It is my turn to fall victim to this platitude.

Spo-fans know I have issue with the office music.  For thems unfamiliar with my issue I shall explain: To keep people from hearing what’s happening behind the closed doors of the therapists’ office the House Manager has stereo music continually playing in the hallway.  This is well enough but the radio station picked for the problem plays the same tunes over and over. They are mostly Michael Jackson tunes and “Don’t stop believing”. Besides jarring the ambience the tunes drive Urs Truly to distraction.  The wretched tunes repeat several times a day, especially the dreaded “Don’t stop believing”.   Worst of all , starting the day after Thanksgiving, the station starts playing loud saccharine “Holiday tunes” the type that makes one want to take gas. I’ve remonstrated many times the choice of music is inimical to mental health, but to no avail.  When it gets too bad I close my office door and moan.

Until today.

I came in this morning to hear classical music rather than the morning rendition of “Don’t stop believing”.  At first I was delighted. However in time I realized this worse. I have a discriminating ear for classical music. What was being played were the frenzied ‘B” rated classical tunes, the type without depth or appeal.  This is elevator music in E-flat.  The rock tunes I could block out but these. They oblige me to a) name the piece and b) feel how bad these versions are.  They are some recognizable symphonies but only the ‘allegro’ sections and none lasting more than 5-10 minutes. Oh the horror.  I now have to close the door MORE.

• [SUPPLIED ENTRIES]:
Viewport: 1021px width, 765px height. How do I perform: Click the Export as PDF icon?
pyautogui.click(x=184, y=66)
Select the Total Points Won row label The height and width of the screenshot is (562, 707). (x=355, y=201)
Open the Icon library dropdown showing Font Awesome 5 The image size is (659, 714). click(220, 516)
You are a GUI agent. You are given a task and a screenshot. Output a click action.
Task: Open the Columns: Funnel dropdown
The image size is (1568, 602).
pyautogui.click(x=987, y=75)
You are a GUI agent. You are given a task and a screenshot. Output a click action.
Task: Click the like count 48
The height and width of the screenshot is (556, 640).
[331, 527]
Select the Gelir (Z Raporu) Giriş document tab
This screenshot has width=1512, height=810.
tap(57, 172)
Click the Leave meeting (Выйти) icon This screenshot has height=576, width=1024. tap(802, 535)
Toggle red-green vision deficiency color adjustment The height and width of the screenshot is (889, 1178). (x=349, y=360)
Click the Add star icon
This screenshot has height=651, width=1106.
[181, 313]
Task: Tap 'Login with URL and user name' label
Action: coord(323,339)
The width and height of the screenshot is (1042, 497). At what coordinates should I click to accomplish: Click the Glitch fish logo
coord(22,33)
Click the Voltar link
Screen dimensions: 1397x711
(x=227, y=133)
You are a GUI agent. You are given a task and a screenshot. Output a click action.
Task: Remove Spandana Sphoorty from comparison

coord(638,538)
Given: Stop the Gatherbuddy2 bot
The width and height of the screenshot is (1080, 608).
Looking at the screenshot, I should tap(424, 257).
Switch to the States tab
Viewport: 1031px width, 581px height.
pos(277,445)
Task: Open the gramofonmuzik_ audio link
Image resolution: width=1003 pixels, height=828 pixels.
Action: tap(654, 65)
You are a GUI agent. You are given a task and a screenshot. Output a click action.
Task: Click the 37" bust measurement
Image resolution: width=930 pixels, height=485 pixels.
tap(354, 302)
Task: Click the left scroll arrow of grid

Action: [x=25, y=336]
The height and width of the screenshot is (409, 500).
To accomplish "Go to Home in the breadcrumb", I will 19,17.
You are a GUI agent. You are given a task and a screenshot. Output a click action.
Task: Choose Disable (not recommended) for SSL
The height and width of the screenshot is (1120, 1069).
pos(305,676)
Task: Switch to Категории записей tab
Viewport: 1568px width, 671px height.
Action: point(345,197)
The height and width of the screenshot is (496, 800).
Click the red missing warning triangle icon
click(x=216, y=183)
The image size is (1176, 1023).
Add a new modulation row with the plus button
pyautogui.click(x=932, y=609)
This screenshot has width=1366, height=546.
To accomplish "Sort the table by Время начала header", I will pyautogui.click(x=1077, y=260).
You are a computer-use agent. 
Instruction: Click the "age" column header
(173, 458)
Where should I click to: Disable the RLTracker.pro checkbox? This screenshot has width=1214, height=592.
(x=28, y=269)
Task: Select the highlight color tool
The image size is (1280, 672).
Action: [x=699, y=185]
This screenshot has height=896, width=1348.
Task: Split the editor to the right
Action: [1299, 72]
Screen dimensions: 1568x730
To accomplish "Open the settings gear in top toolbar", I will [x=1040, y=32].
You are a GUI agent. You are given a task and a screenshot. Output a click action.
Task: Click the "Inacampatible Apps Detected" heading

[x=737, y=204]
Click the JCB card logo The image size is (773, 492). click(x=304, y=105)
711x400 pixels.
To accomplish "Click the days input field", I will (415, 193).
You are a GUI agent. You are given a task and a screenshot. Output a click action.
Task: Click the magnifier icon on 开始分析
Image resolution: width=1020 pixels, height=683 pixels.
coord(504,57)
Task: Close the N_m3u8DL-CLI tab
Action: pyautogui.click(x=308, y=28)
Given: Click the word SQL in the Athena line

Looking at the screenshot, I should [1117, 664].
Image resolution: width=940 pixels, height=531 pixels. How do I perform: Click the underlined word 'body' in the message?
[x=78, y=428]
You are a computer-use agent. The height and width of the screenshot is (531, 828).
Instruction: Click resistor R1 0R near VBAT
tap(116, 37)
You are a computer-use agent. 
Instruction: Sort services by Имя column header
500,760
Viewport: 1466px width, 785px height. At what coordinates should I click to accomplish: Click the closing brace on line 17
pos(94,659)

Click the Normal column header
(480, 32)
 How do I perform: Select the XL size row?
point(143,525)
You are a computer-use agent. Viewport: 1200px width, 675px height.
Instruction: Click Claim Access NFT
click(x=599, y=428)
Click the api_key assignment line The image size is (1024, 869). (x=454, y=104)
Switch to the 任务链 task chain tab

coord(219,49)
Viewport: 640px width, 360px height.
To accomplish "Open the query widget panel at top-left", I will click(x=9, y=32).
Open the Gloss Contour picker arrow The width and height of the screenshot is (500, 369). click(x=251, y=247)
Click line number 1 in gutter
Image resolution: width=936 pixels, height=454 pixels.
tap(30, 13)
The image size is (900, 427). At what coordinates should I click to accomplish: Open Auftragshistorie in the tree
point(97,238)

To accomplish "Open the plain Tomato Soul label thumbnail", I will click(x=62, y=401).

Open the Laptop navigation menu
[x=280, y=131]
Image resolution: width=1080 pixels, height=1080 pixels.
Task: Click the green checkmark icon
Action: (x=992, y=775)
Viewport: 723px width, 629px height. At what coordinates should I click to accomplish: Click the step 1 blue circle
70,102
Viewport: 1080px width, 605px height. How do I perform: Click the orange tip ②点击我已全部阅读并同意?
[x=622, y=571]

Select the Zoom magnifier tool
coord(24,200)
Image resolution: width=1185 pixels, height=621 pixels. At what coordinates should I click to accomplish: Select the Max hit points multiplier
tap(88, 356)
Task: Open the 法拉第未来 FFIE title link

• [TASK BRIEF]:
Answer these from the post about office music:
1. Why does the House Manager keep music playing in the hallway?
2. On what day does the station start playing "Holiday tunes"?
3. What kind of music did the writer hear on arriving this morning?
The listing comes from a separate source.

• [RESPONSE TO THE EXERCISE]:
1. To keep people from hearing what's happening behind the closed doors of the therapists' office.
2. The day after Thanksgiving.
3. Classical music, the frenzied "B" rated kind without depth or appeal.